Stated goal >>
How many lines in the entries below contain the word "program"? Tally them and reply with the number alone.

— Start of Data in this exercise —

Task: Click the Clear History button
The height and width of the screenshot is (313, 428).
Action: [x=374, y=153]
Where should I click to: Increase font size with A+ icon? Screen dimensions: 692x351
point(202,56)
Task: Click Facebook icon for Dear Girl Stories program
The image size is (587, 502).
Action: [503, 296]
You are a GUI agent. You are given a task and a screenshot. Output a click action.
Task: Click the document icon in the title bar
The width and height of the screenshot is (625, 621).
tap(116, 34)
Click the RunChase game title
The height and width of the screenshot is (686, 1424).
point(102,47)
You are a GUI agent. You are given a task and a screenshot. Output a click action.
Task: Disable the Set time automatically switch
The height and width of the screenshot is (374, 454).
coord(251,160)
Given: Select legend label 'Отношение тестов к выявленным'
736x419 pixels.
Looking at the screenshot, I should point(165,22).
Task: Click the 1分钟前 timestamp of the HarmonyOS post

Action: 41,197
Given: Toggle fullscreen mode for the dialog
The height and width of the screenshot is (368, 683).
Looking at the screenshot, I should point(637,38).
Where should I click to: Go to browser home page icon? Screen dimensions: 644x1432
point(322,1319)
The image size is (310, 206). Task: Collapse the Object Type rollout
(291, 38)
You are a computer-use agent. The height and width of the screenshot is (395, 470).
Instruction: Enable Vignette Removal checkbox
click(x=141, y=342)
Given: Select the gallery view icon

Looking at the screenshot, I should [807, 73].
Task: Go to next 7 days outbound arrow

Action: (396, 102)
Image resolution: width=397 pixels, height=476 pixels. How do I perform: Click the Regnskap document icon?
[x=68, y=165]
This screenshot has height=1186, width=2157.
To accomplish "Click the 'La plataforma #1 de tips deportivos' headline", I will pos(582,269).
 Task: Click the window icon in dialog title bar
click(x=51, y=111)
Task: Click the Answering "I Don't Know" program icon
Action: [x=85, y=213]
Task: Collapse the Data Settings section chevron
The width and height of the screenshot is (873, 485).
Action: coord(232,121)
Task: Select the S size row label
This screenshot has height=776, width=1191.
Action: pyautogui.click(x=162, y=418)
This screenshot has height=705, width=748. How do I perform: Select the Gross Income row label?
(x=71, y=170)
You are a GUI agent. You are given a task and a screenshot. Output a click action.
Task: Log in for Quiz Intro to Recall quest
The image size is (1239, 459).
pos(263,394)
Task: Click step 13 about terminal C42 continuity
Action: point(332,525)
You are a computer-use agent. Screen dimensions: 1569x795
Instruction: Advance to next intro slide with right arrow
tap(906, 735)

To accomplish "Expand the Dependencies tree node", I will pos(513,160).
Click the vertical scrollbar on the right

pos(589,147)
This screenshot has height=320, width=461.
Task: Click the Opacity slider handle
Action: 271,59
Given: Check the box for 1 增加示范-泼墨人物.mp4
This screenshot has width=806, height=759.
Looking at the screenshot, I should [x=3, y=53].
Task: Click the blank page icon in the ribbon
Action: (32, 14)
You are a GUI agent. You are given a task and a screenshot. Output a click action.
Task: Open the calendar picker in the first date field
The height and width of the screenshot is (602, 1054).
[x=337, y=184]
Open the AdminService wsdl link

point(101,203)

— End of Data in this exercise —

Output for this exercise >>
2